Since The Hot Summer of 06′, Britain Has Turned Wet With 07′, Now Beaten By 12′ As 2nd Wettest Summer, But Why?

Written by on August 30, 2012 in United Kingdom & Ireland with 0 Comments

Courtesy of Mark Vogan

This summer, like recent ones have been somewhat of a dissapointment which extend all the way back to the soaker of 2007 where this ‘wet cycle’ appears to have began. You have you go back to 2006 to find the last truely warm and dry summer here for all of the UK. Summers before 2007 appeared to have trended warmer and drier. I recall the dry and very warm summers of 2003 which of course set new heat benchmarks here in the UK and for many countries across western and central Europe, 2004, 2005 and 2006 were all decent summers too.

During this meteorological summer of 2012, it has been the wettest in Great Britain for 100 years, making this the second wettest in recorded history. The wettest was back in 1912 but interestingly, the second wettest up until this year was the not so distant year of 2007.

Why have our summers turned so wet with 2007 appearing to be a turning point?

For the past couple of years I have noticed more and more that summers have become much more unsettled, wetter, even stormier but less and less days dominated by high pressure. Yes, there was summers since 2007 which weren’t too bad across the South of Britain but it’s when looking at ALL of Britain that you realise, something has changed and we seem to have entered a new cycle within our summer climatic pattern.

What could be the cause?

Note in this global SST map how the warmest waters in the N Atlantic compared toi normal are over the far north with tongue of cold stretching from central Atl to UK and the cold overall look of the Pacific (Courtesy of WeatherBELL Models)

As you know I am a great believer in ocean cycles and their 20-30 years of warm and cold phases. These giant heat reservoirs play a massive if not the biggest role in our climate. While the Atlantic has been warm over the past 15+ years and ended it’s cold phase at the start of the 1980s, the Pacific up until 2007 was likewise warm but the Pacific does tend to bob up and down a little depending upon the ENSO phase, which is of course the warming and cooling of the equatorial Pacific.

Generally when the North Atlantic is nearing the end of it’s warm phase, the warmest waters compared to average are usually up over the North Atlantic and surrounding Greenland while there is often a strip of cool with warmer than normal down towards the tropics.

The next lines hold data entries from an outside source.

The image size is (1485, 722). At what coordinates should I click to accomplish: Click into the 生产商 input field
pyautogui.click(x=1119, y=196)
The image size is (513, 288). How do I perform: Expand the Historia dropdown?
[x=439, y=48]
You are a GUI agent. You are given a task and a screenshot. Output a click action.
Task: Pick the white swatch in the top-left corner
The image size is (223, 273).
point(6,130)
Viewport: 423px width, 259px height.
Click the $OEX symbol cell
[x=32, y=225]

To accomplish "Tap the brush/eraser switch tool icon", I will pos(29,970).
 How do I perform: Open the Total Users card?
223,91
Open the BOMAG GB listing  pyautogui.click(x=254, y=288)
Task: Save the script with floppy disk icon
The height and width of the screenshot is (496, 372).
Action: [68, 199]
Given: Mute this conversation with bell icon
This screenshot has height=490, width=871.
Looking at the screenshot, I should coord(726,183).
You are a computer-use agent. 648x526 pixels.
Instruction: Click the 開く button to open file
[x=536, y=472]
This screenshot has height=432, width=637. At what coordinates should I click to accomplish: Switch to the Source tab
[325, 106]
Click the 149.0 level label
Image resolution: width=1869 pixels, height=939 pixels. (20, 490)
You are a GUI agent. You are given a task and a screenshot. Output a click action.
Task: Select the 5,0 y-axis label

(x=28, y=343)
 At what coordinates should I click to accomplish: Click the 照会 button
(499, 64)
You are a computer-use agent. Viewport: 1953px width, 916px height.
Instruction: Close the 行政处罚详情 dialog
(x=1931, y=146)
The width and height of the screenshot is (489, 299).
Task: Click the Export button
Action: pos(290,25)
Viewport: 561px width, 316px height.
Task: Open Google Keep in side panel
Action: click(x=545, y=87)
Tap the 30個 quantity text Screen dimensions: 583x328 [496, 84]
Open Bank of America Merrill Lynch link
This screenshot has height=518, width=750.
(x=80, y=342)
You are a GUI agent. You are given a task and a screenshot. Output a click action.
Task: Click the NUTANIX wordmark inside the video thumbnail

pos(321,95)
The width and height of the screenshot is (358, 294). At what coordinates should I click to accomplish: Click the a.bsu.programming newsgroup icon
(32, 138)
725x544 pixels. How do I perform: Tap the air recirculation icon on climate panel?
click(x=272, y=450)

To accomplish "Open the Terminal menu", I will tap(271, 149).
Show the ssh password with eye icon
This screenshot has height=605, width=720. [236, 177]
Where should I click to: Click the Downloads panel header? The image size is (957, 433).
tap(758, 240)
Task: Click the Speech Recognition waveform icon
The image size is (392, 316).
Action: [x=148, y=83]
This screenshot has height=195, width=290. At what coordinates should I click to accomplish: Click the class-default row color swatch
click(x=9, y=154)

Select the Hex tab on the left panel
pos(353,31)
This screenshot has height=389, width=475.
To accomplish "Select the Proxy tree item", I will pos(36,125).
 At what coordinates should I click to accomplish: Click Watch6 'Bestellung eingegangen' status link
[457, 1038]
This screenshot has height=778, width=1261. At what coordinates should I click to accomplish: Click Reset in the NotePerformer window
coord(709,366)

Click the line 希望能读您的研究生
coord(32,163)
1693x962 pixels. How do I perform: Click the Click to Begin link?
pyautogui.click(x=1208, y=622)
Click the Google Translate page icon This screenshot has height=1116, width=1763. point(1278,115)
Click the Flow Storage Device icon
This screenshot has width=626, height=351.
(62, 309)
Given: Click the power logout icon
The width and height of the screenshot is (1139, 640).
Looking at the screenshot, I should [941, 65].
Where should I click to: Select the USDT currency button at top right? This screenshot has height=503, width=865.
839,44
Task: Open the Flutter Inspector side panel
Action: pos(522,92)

This ‘tripole’ of warm-cold-warm not only may be intensifying lows but this may be aiding the the enhancement of blocking which has been bias ‘negative’ in recent years, keeping a trough over us more times than not. These warm waters would certainly supply greater amounts of moisture for UK-bound systems to collect and dump on us. However why the sudden switch from dry in summer 2006 to super wet in 2007?

What’s interesting is the timing of the flip from warm to cold in the PDO.. When was that, 2007!

The jet stream in recent summers has been stronger and I believe a lot has to do with low pressures becoming more active and picking up more moisture thanks to the warmth of the N Atlantic and that tripole with each summer the waters warm more and more over the far N Atl. This could well be increasingly the rainfall amounts in the UK as well as dull days.

What’s interesting is that since the Pacific flipped to cold and the Atlantic is warm, I believe it is this that’s causing these very wet summers.

The reason for the super wet June, July may be down to the flip from a La Nina to El Nino which could have forced bigger rains across us, helped by the warm AMO and also the large transfer of moisture away from the US thanks to the cold PDO enhancing drier than normal conditions.